=== Required action ===
Repeat exactly the lines of the listing from the line containing "Entertainment (917, 23)" through its last line, and nothing beyond them.

=== Dataset excerpts ===

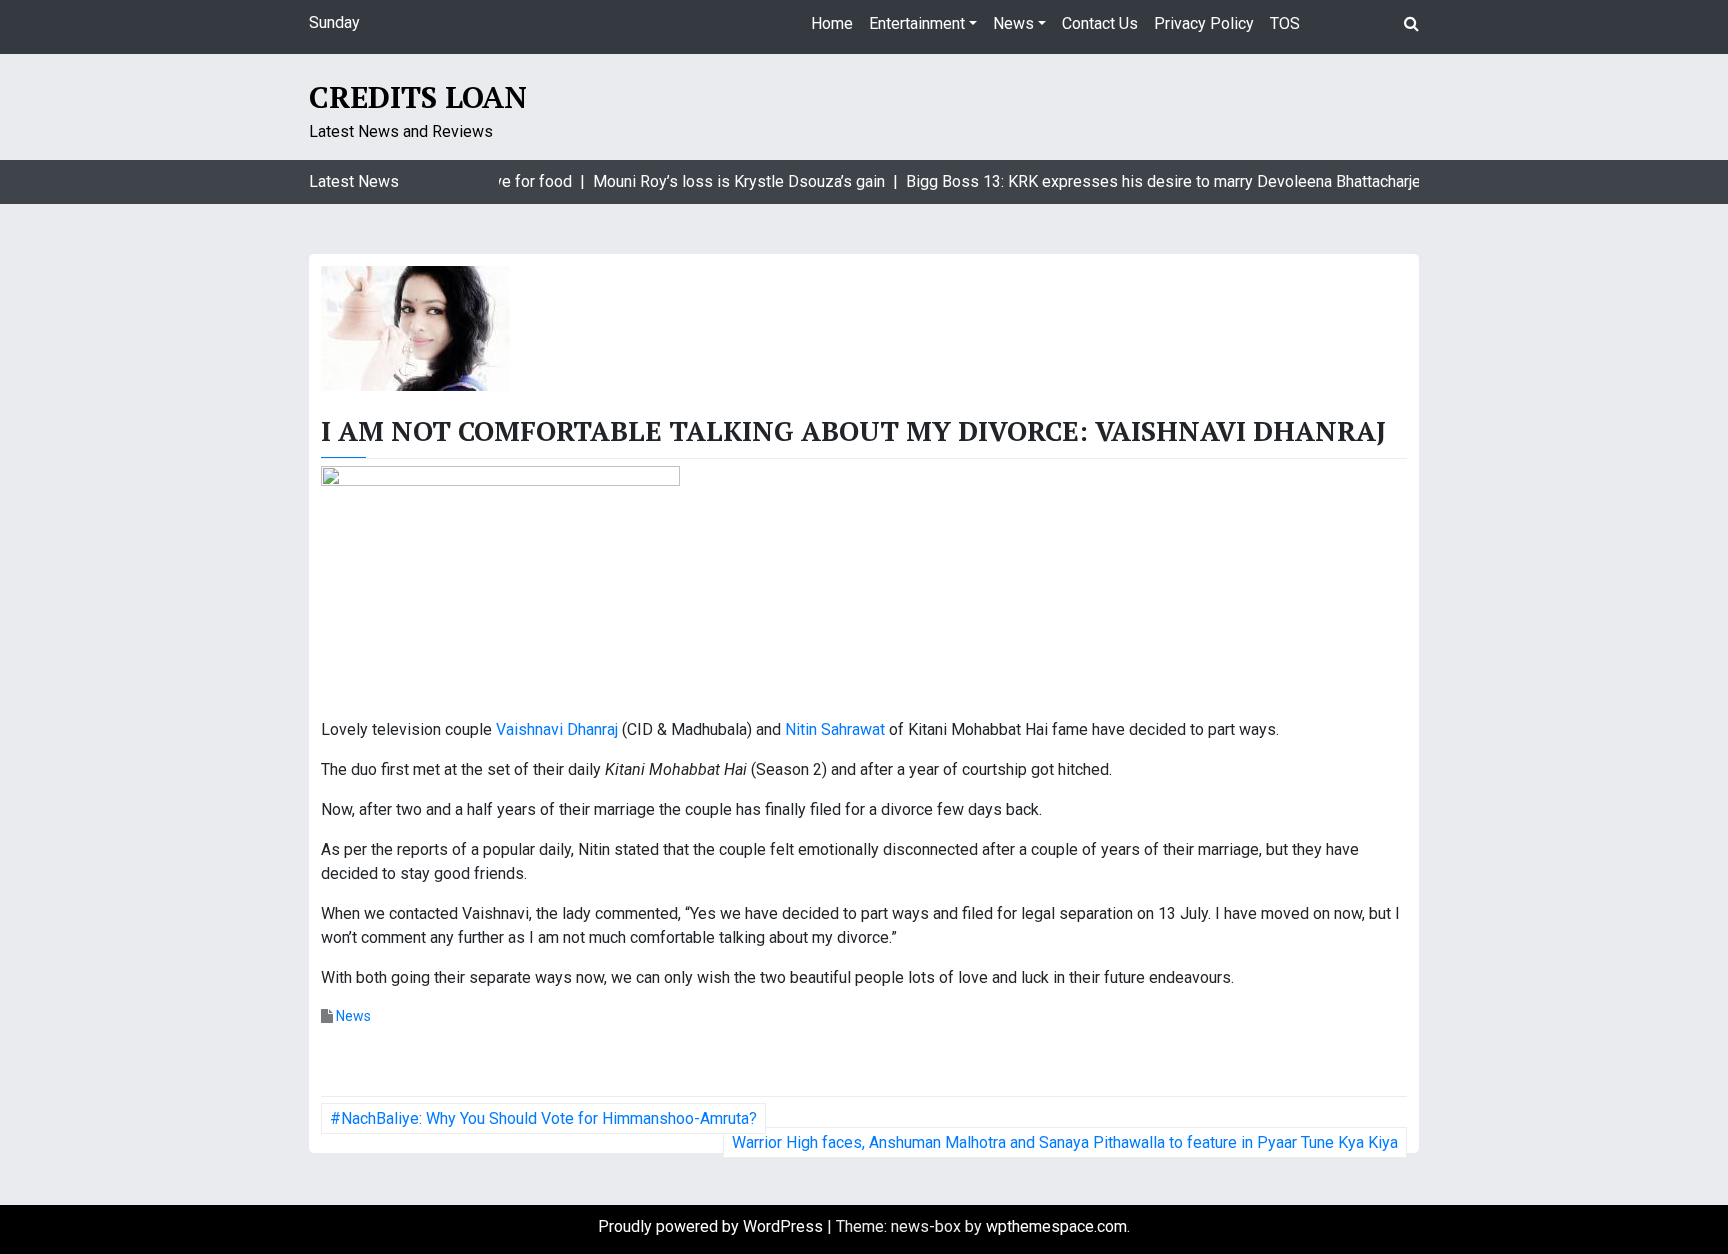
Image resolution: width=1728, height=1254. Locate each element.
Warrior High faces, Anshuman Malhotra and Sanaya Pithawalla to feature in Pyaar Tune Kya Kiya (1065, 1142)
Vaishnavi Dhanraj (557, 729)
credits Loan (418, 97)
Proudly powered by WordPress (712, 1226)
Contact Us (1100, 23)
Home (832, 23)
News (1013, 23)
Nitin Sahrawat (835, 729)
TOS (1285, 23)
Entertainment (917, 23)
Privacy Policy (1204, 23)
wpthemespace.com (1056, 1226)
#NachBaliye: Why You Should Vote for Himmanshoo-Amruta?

=== Worked solution ===
Entertainment (917, 23)
Privacy Policy (1204, 23)
wpthemespace.com (1056, 1226)
#NachBaliye: Why You Should Vote for Himmanshoo-Amruta?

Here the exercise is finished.